Ein ganz anderer Zungenschlag und völlig andere Ratschläge. Aus Jesus, dem kompromisslosen Aussteiger, ist ein Heiliger geworden. Aus der Welt, die ordentlich durchgepflügt werden soll, damit sich die Lebensbedingungen ändern, ist die Fremde geworden, ein nur vorläufiger Aufenthaltsort. Nachfolge geschieht am besten unauffällig, man verhalte sich gottesfürchtig und anständig, möglichst ohne aufzufallen oder anzuecken. Gehorsame Kinder statt aufmüpfiger Demonstranten. Wie kommt das? Was ist da passiert? Seit dem Auftreten von Jesus sind ein paar Jahrzehnte vergangen. Das Christentum hat sich ausgebreitet, überall in Kleinasien sind christliche Gemeinden entstanden. An sie ist der erste Petrusbrief gerichtet. Er spiegelt die typische Situation von treuen Christen in einer nichtchristlichen Umgebung. Andere Zeiten fordern plötzlich andere Verhaltensweisen, andere Strategien. Die Devise lautet nun: Nicht auffallen, nicht den Unmut oder den Zorn der Umgebung auf sich ziehen. Seinen Glauben eher im Verborgenen leben. Im Untertauchen überleben.
Ich kenne einen, der hat‘s gemacht. Und sie kennen ihn auch. Vor kurzem wurde sein 125. Geburtstag gefeiert. Ich meine Erich Kästner, den Verfasser grandioser Kinderbücher und wunderbar lakonisch−frecher Gedichte. Als im Jahr 1933 in Deutschland die Nationalsozialisten die Macht übernehmen und ihr systematisches Zerstörungswerk beginnen, ist er schon ein bekannter Schriftsteller. Gerade ist sein Buch "Emil und die Detektive" verfilmt worden. Von den Kindern und Jugendlichen, die in dem Film die Hauptrollen spielen, wird nur einer den Krieg überleben. Die andern: Kanonenfutter. Und Kästner selbst? Seine Bücher landen auf dem Index, später auf dem Scheiterhaufen. Er steht dabei und sieht zu, wie sie verbrennen. Man erkennt ihn, lässt ihn aber unbehelligt. Obwohl er sich immer wieder mit dem Gedanken trägt und auch von anderen gedrängt wird, Deutschland zu verlassen, bleibt er. Und geht in die innere Emigration, hält sich bedeckt und irgendwie über Wasser, schüttelt nur insgeheim den Kopf und versucht halt irgendwie zu überleben in der Fremde. Das Buch über ein Deutschland unter der Diktatur der Nationalsozialisten, für das er eifrig Notizen sammelt, wird er auch nach dem Krieg nie schreiben.

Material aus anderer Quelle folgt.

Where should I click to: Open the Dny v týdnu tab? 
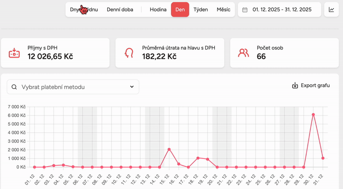point(84,9)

Wie geht Nachfolge? Und wie kann ich ein Leben führen, das zu meinen Überzeugungen passt? Darauf, liebe Gemeinde, kann es die eine, die allgemeingültige Antwort wohl nicht geben. Es kommt auf die Zeitläufte an, das zeigt der Vergleich zwischen zwei biblischen Texten, und das zeigt der Vergleich zwischen zwei Diktaturen. Und abgesehen von den Herausforderungen der jeweiligen Zeit kommt es eben auch auf jede und jeden Einzelnen an. Nicht jeder Mann, nicht jede Frau ist zum Märtyrer geboren. Ich bin es nicht. Ich kenne mich. Und Sie kennen sich.

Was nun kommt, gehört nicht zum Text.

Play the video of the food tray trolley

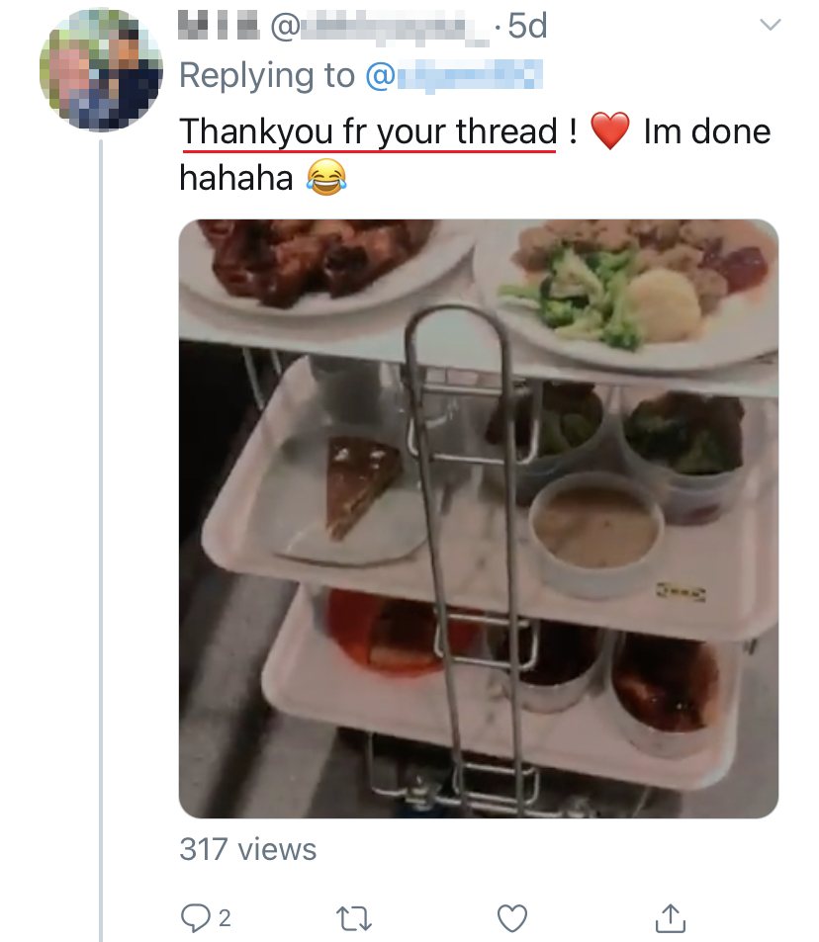coord(478,518)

Aber, soviel kann ich mit einem Liedtext sagen, der mir gut gefällt: „Ich kenne Gottes Ruf und bin dazu bereit, mit ihm an seiner Welt der Liebe mitzubaun. Kein Engel steigt herab, der Feuerwerk entfacht, aus Kriegen Frieden macht. Vielmehr liegt es an mir, bewegt von Gottes Geist, dass wahr wird, sich erfüllt, was wahres Leben heißt.“ Ja, es liegt auch an mir. An mir und dir und allen, die auf welche Weise auch immer sich in der Nachfolge des Mannes aus Nazareth sehen. Eine Zeile aus dem heutigen Predigttext gefällt mir gut. Sie steht dort ganz am Anfang. Da heißt es: „Stärkt euren Verstand. Seid nüchtern und setzt eure Hoffnung ganz auf die Gnade.“ Diese drei Sätze machen mir Mut. Ich übersetze sie mir so: Denk intensiv darüber nach, was zu tun ist. Was heute und morgen dran ist. Tu das in aller Nüchternheit. Ohne Zorn und Eifer. Und dann überlege, was dir möglich ist. Tausch dich dazu auch mit anderen aus. Oft ist es nämlich so, dass andere einem mehr zutrauen als man sich selber. Und drittens, ganz, ganz wichtig: Wisse bei all deinem Tun und Lassen, dass die Rettung der Welt nicht in deinen Händen liegt. Sie liegt in Gottes Hand. Überfordere dich also nicht. Und bleib bei allem Engagement fehlerfreundlich. Dir und anderen gegenüber.
Der Predigttext sagt es so: Ihr wisst, dass ihr nicht mit vergänglichem Silber oder Gold erlöst seid, sondern mit dem teuren Blut Christi als eines unschuldigen und unbefleckten Lammes. Er ist schon zuvor ausersehen, ehe der Welt Grund gelegt war, und nun offenbart am Ende der Zeiten um euretwillen, die ihr durch ihn glaubt an Gott, der ihn von den Toten auferweckt und ihm die Herrlichkeit gegeben hat, sodass ihr Glauben und Hoffnung zu Gott habt.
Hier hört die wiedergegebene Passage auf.